CRÔNICA

 

 

Por Marco Dacosta

 

 

Não deve existir no mundo lugar mais quente que uma tarde quente de verão na avenida presidente Vargas. Pelo menos foi assim que Iracema descrevia os dias em que precisava entregar suas costuras em algumas lojas no centro da cidade. Em um daqueles dias depois do carnaval decidiu levar sua pequena neta Arlete a um fotógrafo para fazer uma foto – algo que há muito desejava – um registro especial, quase secreto. Iracema queria presentear Arlete para que no futuro soubesse que foi amada e muito desejada pela família – e sua primeira neta, criada ainda sobre suspeitas de que era uma criança com problemas de aprendizado. Dislexia na época era tratada como doença mental. A fotografia das duas sozinhas seria também a prova de que Iracema selaria uma eterna aliança de cuidado e carinho.

O arranjo com o fotógrafo era simples. Iracema era exímia costureira e faria o vestido para sua filha em troca da sessão de fotos. Secretamente partiram de bonde, saindo de Cascadura e com baldeações até a avenida Presidente Vargas. Arlete estava inquieta e estava vestida também por ela, graças a um corte de cetim comprado na semana anterior na rua da alfândega. Fazia um calor tremendo e quase todas mulheres usavam leques imensos, como se fosse uma sinfonia de abanos, com uma orquestra de track-track abre e fecha, esbaforidas, respirando fundo.

O leque era uma preciosidade. O adereço elegante era guardado em uma caixinha de marfim e ocasionalmente, nos dias quentes, retirado para revelar suas abas adornadas com seda chinesa. Dona Iracema era extremamente vaidosa e trazia os hábitos de sua infância burguesa no sul de Minas Gerais, onde seu pai fazendeiro passava os dias enrolando folhas de fumo para produzir charutos. As caixas de madeiras que simulavam o fumo cubano eram distribuídas em São Paulo e tinham grande aceitação. Foi criada para ser uma dona de casa exemplar, chegou a casar com homem mais velho e ser dona da primeira sorveteria de Juiz de Fora – mas já madura aos 50 se apaixonou por jovem soldado e deixou tudo para trás, recomeçando sua vida do nada – ou quase nada porque era orgulhosa de sua máquina Singer, que pedalava até altas horas da noite, remendando vestidos e reformando termos. Logo faria riqueza novamente e dessa vez por mérito próprio, acumulando casas e notas de câmbio, sobrevivendo a tuberculose e ao preconceito de muitos que não aceitavam aquela relação com um homem muito mais jovem – assanhada, despudorada, diziam muitos aos cochichos. A fuga para o Rio foi crucial para fugir das línguas mineiras. Na capital do Brasil, enorme e caótica, desapareceu e pode se reerguer. A fotografia com a neta, vestindo-se elegante, também era uma prova da sobrevivência e superação.
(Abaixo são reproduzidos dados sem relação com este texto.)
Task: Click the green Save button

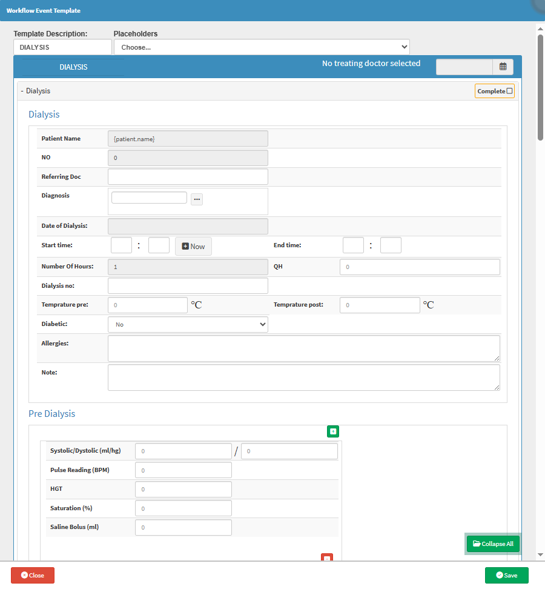Action: (x=506, y=575)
Iracema dos lábios de mel – sussurrava seu jovem amor naquelas noites. Sua família de origem francesa lhe deu um nome indígena brasileiro para agradecer as terras e incentivos recebidos aos brancos europeus até chegavam. A loira com nome nativo encantava a todos por onde passava, mas tinha uma personalidade forte, era decidida e muito independente para os padrões da época, o que lhe rendeu muitos conflitos.

Mas a foto ….

Iracema se posicionou e autorizou os cliques. Uma nuvem de pólvora subia fascinando a pequena Arlete. Uma das fotos mostra esse olhar, atônito, como procurando por estrelas no céu. A imagem registrou pra sempre aqueles segundos no verão de 1942. Iracema guardou a foto por décadas até entregá-lo ao também primeiro filho de Arlete.
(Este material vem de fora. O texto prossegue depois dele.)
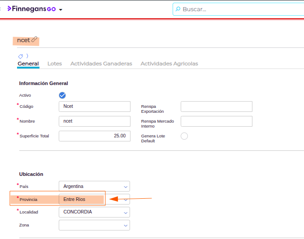Go to the Actividades Agricolas tab

[169, 64]
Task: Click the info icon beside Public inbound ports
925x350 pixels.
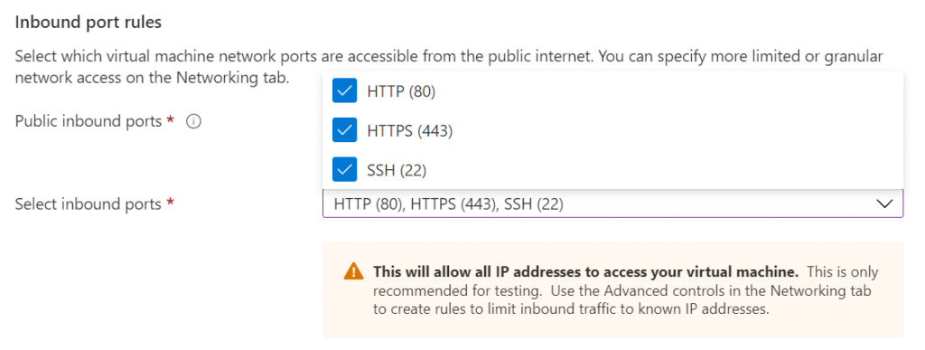Action: pos(193,121)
Sou filho da pequena menina do retrato, herdeiro de todo carrinho e dedicação de Iracema. Por anos guardei aquela foto como o mais importante registro da família. É a minha linha de sucessão. Olho para ele como um príncipe vê seus antepassados nas paredes de um palácio.
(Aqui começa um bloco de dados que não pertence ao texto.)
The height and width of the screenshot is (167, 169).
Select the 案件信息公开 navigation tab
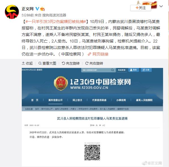point(55,100)
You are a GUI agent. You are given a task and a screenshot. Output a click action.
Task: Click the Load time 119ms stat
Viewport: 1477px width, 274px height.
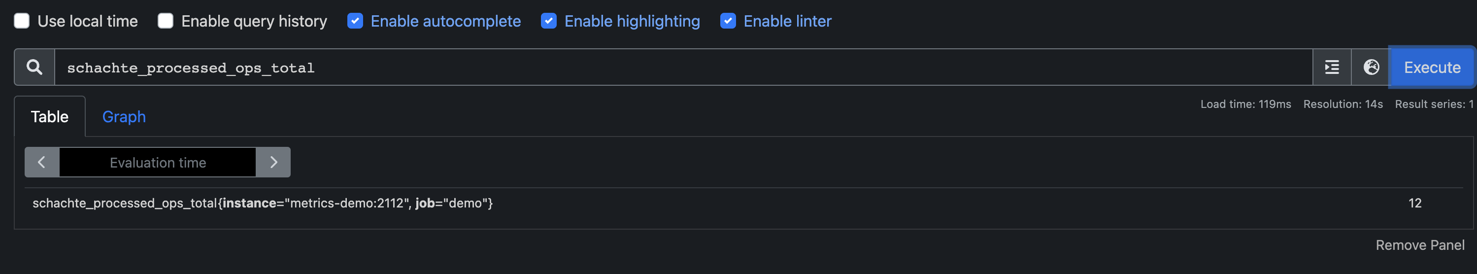click(1245, 104)
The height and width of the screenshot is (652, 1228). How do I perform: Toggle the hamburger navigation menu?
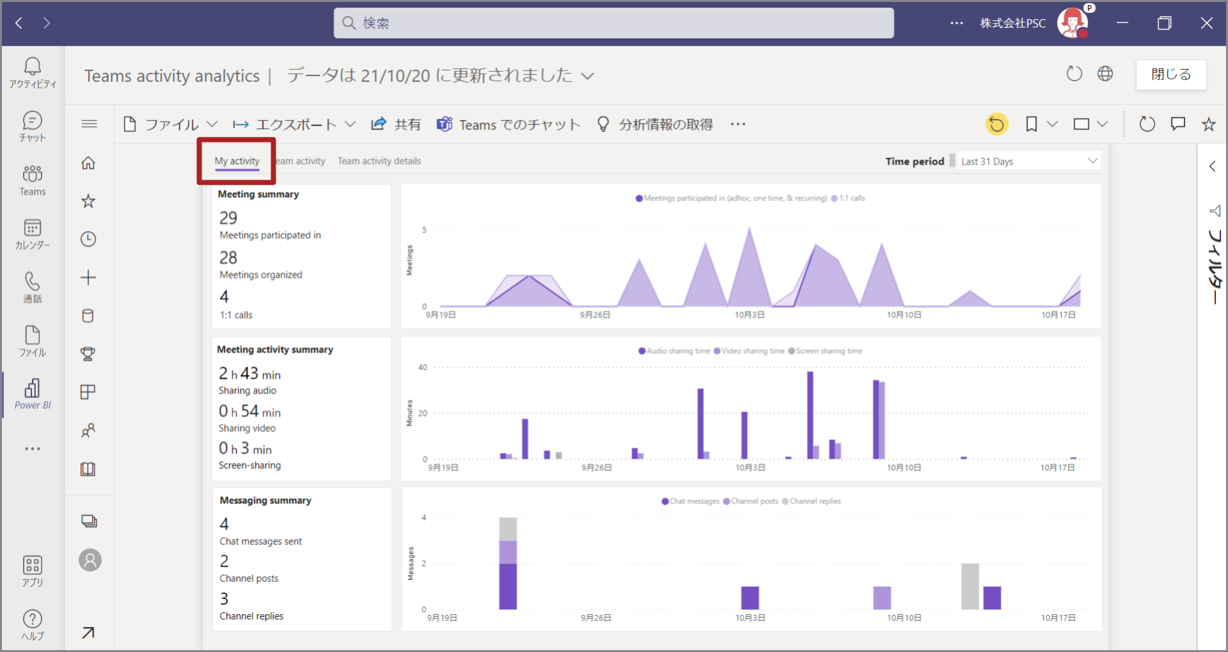[x=89, y=124]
Carreguei comigo por muitos anos essa lembrança como a mais valiosa relíquia. Não herdei nada dos meus avós e pais – as lembranças e histórias deles , no entanto, enchem meus dias de recordação e reconhecimento pelo esforço que tiveram para me fazer quem sou. No último dia das mães de Arlete, os 81 anos e quase sem memória em uma cama de hospital foi a fotografia de 1942 que levei até seu leito para que ela se lembrasse de fragmentos do passado. Ela sorriu e me pediu sorvete. Deve ter se lembrado daquela tarde de verão e de Iracema, do cheiro do bonde e do zunido dos leques das senhoras na avenida presidente Vargas.

O dia das mães sempre terá essa lembrança da menina da fotografia, sempre o sabor de uma fruta boa no quintal, no som do acordeom de Iracema nas tardes de verão, sabor a groselha gelada e ao amor das mulheres da minha vida.